Celebrating 50 years of the Washington Square News

2023 marks half a century of NYU’s independent student newspaper. Here’s a look into what’s happened between its start and now.

A stylized illustration of a building with collaged newspaper clippings from old WSN printed issues. (illustration by Aaliya Luthra)

NYU’s 50-year-long independent student newspaper. (Illustration by Aaliya Luthra)

Naisha Roy, Deputy Opinion Editor | Apr 30, 2023

If you walk into the basement of NYU’s Third Avenue North residence hall on a Sunday morning, you’ll be greeted by what may seem like utter chaos: furious typing at every desk, a cow bell ringing to signal conference room meetings and the murmuring of editors trying to perfect their stories for the day. This organized chaos makes up Washington Square News, but there’s a lot behind this day-to-day commotion.

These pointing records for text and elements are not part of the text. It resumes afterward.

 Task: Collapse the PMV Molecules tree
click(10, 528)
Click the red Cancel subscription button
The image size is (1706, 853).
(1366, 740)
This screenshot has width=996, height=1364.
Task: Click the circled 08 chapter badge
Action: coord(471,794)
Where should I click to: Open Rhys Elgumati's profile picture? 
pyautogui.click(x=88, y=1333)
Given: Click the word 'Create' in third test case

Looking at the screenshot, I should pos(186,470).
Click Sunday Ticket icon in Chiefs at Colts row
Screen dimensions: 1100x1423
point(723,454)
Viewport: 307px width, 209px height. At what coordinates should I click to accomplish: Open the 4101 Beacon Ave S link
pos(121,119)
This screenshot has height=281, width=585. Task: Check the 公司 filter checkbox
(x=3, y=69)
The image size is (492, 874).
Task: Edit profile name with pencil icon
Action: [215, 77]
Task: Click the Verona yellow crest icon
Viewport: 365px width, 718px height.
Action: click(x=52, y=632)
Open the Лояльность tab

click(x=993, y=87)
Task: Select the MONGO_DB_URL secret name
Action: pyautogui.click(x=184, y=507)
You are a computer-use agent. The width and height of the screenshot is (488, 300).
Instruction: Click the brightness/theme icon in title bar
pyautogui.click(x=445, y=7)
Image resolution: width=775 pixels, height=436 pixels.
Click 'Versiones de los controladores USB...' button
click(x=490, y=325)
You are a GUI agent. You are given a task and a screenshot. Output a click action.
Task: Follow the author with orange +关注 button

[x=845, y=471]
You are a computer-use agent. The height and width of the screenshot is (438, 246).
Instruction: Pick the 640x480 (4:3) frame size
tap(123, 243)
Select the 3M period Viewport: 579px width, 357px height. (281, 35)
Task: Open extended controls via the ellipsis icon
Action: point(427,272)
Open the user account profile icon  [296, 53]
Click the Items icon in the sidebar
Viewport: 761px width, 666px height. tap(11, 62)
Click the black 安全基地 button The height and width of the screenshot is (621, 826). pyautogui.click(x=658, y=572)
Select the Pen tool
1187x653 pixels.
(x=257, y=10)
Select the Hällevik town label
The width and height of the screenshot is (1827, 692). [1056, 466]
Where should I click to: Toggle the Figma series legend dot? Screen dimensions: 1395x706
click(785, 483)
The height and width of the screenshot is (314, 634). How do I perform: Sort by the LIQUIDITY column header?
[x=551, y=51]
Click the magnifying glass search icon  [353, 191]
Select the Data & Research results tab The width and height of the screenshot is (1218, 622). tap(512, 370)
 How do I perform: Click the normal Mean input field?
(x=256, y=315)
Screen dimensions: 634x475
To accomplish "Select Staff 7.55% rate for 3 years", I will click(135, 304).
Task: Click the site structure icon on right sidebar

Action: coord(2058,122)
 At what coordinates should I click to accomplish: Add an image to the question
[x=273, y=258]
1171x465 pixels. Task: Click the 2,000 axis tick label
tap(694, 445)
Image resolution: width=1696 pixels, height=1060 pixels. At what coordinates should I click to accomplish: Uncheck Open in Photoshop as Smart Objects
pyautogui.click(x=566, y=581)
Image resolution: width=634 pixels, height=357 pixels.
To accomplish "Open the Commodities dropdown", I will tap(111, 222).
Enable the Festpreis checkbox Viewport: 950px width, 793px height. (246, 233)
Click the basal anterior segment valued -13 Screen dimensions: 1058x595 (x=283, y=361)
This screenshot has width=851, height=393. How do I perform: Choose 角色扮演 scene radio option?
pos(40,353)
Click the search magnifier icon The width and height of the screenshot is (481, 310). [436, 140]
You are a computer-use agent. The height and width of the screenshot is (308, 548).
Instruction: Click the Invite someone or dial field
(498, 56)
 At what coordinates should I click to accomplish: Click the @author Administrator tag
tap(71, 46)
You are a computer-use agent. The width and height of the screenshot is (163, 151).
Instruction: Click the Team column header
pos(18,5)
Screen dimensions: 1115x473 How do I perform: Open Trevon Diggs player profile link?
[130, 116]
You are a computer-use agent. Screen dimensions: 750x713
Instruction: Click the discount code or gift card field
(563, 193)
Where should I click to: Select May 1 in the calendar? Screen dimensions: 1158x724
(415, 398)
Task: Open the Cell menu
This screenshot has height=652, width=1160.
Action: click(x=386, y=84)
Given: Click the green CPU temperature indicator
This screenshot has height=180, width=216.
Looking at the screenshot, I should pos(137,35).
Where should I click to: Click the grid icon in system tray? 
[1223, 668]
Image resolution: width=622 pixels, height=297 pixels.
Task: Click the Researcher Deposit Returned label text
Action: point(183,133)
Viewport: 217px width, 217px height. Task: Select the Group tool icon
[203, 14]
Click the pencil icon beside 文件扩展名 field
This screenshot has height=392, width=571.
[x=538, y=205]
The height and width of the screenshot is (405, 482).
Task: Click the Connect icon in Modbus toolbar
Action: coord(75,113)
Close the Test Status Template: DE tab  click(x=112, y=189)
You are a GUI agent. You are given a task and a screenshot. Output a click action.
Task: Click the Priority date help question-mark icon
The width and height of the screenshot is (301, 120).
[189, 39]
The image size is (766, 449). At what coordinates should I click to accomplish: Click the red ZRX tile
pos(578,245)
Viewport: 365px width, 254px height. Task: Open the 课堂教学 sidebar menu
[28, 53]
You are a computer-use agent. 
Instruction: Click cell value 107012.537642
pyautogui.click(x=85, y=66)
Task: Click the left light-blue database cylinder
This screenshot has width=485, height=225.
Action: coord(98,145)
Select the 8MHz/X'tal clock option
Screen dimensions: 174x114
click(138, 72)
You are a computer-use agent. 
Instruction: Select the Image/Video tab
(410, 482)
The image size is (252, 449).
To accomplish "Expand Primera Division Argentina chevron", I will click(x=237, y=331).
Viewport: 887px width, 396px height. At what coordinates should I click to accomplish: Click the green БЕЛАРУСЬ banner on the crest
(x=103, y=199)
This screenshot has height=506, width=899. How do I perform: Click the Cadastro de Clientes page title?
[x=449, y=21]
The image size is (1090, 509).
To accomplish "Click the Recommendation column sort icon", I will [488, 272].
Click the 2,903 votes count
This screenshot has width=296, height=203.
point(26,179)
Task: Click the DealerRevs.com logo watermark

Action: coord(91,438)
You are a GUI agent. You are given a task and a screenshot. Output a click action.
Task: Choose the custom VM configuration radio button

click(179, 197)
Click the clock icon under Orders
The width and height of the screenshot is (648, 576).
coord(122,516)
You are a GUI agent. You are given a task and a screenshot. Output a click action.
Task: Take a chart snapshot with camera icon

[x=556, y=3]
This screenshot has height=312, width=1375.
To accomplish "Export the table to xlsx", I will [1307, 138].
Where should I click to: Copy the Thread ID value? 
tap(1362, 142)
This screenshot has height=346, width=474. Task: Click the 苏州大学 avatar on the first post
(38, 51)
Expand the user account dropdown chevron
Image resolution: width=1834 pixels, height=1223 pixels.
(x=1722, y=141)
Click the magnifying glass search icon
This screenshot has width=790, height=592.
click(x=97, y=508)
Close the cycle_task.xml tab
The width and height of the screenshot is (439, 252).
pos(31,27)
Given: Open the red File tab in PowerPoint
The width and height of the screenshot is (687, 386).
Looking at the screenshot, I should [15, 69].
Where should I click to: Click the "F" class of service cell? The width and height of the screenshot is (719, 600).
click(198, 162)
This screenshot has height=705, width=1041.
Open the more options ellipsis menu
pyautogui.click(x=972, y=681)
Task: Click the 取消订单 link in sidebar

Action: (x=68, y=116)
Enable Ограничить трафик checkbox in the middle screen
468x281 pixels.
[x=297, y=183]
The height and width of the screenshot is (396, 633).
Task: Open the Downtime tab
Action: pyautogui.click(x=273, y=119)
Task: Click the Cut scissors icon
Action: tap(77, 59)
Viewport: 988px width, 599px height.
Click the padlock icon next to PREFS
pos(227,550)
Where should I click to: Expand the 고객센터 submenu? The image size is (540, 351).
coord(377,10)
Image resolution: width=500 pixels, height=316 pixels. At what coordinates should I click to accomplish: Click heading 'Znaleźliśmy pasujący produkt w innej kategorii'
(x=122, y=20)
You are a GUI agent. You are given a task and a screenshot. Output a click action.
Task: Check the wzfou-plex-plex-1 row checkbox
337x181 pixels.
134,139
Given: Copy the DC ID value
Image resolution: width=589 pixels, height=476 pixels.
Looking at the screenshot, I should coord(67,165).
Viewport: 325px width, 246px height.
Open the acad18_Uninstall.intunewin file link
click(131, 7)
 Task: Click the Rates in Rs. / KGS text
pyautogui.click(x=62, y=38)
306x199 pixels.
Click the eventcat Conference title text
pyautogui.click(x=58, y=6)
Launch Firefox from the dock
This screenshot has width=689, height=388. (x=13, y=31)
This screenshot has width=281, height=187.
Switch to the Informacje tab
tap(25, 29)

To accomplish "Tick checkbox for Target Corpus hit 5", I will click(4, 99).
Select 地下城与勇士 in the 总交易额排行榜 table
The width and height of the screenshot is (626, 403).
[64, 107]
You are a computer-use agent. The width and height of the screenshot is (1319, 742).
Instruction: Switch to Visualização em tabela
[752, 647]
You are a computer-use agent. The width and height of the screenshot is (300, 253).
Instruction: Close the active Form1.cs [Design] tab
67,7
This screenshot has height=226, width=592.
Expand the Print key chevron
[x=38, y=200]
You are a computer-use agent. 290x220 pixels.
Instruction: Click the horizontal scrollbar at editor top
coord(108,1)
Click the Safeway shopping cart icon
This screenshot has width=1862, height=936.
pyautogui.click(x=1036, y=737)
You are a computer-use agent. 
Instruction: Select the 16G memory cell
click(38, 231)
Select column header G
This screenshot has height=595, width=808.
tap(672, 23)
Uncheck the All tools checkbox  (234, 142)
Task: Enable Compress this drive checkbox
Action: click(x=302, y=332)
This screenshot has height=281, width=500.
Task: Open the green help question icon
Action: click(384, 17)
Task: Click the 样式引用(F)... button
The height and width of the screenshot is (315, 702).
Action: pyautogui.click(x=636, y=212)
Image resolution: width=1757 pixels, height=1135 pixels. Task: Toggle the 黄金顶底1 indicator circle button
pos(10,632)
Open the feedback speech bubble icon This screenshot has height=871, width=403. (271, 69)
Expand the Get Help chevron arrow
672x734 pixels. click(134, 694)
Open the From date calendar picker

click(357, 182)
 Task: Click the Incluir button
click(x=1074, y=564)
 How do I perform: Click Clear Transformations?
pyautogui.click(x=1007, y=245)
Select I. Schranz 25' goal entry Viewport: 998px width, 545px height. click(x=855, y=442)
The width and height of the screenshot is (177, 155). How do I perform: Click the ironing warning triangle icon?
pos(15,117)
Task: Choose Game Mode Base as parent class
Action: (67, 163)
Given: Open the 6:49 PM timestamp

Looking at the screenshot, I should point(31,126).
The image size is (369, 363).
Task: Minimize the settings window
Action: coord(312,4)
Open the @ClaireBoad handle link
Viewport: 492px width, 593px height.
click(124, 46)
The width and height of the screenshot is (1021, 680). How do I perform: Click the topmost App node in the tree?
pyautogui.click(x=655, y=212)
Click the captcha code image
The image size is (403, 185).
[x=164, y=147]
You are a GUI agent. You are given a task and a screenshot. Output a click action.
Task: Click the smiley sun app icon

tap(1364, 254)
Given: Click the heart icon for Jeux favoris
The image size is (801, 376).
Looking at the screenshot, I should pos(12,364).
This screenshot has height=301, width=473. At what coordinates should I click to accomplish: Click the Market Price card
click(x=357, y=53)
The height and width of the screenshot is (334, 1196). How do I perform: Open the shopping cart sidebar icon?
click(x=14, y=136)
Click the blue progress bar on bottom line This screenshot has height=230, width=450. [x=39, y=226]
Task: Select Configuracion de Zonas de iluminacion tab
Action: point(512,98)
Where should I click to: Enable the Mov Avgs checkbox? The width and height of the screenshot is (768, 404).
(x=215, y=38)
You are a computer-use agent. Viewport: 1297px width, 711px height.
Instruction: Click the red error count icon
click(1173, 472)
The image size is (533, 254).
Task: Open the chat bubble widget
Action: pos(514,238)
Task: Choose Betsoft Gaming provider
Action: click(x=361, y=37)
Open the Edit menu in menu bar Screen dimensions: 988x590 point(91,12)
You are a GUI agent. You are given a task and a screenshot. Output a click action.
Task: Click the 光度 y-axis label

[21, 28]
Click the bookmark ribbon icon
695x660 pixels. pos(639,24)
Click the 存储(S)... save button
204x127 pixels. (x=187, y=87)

WSN was founded in 1973, the year when NYU sold its University Heights campus in the Bronx and merged with the Washington Square campus most students know today. The student newspapers of each campus — “The Heights Daily News” and the “Washington Square Journal” — combined to make the university’s first daily paper, which still publishes today. Originally called “Washington Square Daily News,” WSN dropped the “Daily” from its name before 1976.


This year, NYU’s paper celebrates its 50-year anniversary.

New beginnings

The front page of the first issue of the Washington Square Daily News on September twentieth, nineteen seventy-three.
The first-ever issue of WSN, published on Sept. 20, 1973. The paper was then named the “Washington Square Daily News.”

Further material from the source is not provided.